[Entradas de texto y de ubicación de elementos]
::::::::
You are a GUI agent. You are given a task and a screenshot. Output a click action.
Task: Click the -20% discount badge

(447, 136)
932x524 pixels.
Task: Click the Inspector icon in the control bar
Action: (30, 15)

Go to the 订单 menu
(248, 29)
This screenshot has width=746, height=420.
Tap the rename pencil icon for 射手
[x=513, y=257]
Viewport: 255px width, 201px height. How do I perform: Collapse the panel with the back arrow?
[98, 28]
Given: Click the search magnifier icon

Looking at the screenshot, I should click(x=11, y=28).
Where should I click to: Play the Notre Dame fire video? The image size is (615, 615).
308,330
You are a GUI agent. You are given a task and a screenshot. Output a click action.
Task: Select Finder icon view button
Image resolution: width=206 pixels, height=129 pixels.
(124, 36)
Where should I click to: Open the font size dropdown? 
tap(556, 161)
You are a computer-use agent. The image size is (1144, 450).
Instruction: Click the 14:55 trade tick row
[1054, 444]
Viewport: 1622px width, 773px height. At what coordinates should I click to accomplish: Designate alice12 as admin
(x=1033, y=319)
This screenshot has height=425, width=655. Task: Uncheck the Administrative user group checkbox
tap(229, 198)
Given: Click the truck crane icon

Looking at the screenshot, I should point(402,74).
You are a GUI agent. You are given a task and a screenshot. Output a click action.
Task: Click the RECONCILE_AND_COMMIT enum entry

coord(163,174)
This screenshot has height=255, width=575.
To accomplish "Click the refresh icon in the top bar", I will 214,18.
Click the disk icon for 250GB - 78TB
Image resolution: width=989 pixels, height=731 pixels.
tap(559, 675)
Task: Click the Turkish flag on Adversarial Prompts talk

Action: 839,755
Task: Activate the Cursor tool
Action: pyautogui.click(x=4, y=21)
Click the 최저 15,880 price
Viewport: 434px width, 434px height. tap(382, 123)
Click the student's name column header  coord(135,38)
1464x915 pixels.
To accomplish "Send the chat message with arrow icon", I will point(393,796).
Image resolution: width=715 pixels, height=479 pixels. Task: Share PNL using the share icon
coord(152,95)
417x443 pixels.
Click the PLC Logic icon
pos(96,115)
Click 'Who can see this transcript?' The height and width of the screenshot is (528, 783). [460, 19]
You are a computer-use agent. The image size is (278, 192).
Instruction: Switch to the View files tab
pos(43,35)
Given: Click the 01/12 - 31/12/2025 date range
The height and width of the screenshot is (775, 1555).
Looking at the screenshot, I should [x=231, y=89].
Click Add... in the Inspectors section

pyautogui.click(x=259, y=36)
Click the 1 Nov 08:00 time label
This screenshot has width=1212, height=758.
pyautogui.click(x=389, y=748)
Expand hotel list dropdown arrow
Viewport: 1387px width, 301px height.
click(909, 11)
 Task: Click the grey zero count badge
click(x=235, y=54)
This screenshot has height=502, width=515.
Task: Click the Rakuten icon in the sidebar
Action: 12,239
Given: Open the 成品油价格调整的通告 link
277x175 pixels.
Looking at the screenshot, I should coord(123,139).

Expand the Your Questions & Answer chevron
::::::::
### Objetivo de la tarea
Reproduce sin cambios las líneas desde el comienzo de las entradas hasta la línea que contiene "[x=513, y=257]", ambas incluidas.

### Respuesta correcta
You are a GUI agent. You are given a task and a screenshot. Output a click action.
Task: Click the -20% discount badge

(447, 136)
932x524 pixels.
Task: Click the Inspector icon in the control bar
Action: (30, 15)

Go to the 订单 menu
(248, 29)
This screenshot has width=746, height=420.
Tap the rename pencil icon for 射手
[x=513, y=257]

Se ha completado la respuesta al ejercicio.